# AIM OF THE EXERCISE
Pull out of the data below the stretch of lines bounded by the one containing "Given: Click the VALID status label text" and the one containing "Task: Click the 'Jose", both bounds included, unchanged.

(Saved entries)

+ + + + +

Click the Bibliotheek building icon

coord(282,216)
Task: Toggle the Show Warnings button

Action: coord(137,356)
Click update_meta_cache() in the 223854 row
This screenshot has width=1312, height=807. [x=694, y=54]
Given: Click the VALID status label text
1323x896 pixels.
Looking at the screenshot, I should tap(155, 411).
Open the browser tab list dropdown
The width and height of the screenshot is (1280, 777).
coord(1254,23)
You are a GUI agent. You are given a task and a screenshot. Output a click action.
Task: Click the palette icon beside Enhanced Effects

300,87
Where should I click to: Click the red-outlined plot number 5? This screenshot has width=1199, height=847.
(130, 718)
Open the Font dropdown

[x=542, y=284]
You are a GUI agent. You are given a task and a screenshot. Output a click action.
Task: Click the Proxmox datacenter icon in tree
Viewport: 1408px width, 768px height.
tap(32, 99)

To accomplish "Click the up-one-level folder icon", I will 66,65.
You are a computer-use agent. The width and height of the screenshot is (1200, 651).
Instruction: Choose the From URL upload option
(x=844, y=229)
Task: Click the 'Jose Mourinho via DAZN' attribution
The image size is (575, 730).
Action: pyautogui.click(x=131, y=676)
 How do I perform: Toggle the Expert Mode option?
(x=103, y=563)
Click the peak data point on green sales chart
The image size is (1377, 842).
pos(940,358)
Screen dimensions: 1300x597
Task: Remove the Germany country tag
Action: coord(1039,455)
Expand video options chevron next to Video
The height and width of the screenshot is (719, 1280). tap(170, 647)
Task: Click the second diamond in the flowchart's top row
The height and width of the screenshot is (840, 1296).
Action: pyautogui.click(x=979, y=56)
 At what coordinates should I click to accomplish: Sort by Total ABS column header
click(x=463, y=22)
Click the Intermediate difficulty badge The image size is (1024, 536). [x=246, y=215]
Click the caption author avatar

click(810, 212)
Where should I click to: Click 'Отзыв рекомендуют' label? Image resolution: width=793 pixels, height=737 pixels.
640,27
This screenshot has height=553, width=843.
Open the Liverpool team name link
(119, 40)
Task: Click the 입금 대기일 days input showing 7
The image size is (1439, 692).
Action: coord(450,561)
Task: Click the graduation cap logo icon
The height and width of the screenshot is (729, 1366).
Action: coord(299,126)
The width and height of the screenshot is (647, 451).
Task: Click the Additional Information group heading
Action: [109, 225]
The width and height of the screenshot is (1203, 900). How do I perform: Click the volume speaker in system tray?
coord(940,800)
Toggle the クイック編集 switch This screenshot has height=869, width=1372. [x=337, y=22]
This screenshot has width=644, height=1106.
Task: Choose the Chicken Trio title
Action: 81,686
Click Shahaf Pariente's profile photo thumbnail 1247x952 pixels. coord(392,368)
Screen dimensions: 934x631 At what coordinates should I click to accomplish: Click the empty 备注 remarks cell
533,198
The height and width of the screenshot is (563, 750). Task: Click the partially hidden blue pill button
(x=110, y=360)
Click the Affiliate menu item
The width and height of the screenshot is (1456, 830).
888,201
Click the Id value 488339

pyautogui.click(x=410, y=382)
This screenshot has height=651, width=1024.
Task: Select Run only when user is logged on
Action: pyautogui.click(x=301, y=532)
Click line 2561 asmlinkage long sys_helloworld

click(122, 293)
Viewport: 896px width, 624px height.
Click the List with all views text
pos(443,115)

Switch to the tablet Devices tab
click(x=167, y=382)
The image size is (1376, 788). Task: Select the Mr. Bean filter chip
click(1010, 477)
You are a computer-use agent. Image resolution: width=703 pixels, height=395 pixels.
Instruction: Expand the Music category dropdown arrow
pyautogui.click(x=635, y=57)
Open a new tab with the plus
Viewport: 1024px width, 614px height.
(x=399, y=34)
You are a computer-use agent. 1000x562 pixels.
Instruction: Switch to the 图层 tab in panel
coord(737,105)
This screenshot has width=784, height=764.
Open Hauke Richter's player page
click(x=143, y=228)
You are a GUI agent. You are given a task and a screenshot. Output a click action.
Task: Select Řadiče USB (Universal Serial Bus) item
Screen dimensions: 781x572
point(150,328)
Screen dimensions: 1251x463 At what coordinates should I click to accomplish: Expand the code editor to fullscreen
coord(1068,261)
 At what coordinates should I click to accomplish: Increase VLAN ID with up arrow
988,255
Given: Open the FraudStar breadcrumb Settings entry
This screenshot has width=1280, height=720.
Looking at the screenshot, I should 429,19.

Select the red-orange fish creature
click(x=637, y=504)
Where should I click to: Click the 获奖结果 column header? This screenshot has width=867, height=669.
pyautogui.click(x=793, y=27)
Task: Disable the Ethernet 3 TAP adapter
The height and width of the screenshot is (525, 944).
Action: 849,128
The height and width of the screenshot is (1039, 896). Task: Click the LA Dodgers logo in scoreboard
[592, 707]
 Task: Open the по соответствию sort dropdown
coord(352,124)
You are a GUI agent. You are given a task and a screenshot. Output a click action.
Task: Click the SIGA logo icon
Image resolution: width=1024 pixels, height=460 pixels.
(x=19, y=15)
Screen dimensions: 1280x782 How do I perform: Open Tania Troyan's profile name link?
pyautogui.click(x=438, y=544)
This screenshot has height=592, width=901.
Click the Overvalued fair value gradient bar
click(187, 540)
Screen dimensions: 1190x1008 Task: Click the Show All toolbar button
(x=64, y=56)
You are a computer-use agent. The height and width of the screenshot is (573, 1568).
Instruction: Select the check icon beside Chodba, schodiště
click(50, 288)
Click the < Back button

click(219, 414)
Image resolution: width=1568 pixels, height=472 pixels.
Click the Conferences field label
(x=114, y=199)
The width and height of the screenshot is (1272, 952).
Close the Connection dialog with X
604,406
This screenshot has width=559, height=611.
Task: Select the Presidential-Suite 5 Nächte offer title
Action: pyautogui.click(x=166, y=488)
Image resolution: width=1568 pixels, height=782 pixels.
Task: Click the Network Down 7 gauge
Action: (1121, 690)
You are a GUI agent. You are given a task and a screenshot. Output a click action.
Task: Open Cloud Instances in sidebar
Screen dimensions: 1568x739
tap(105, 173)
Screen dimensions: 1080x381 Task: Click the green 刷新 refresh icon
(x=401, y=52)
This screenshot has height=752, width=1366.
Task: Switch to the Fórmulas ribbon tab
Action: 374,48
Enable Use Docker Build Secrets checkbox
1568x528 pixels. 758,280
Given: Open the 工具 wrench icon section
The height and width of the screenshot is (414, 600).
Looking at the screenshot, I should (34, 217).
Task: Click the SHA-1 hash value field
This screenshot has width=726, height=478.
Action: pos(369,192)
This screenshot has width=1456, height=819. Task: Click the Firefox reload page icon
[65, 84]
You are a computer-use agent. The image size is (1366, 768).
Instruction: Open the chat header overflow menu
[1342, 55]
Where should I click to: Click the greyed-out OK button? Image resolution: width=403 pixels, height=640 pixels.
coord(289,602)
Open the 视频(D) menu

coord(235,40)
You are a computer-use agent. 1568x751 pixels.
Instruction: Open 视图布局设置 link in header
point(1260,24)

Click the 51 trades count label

+ + + + +

# ANSWER TO THE EXERCISE
Given: Click the VALID status label text
1323x896 pixels.
Looking at the screenshot, I should tap(155, 411).
Open the browser tab list dropdown
The width and height of the screenshot is (1280, 777).
coord(1254,23)
You are a GUI agent. You are given a task and a screenshot. Output a click action.
Task: Click the palette icon beside Enhanced Effects

300,87
Where should I click to: Click the red-outlined plot number 5? This screenshot has width=1199, height=847.
(130, 718)
Open the Font dropdown

[x=542, y=284]
You are a GUI agent. You are given a task and a screenshot. Output a click action.
Task: Click the Proxmox datacenter icon in tree
Viewport: 1408px width, 768px height.
tap(32, 99)

To accomplish "Click the up-one-level folder icon", I will 66,65.
You are a computer-use agent. The width and height of the screenshot is (1200, 651).
Instruction: Choose the From URL upload option
(x=844, y=229)
Task: Click the 'Jose Mourinho via DAZN' attribution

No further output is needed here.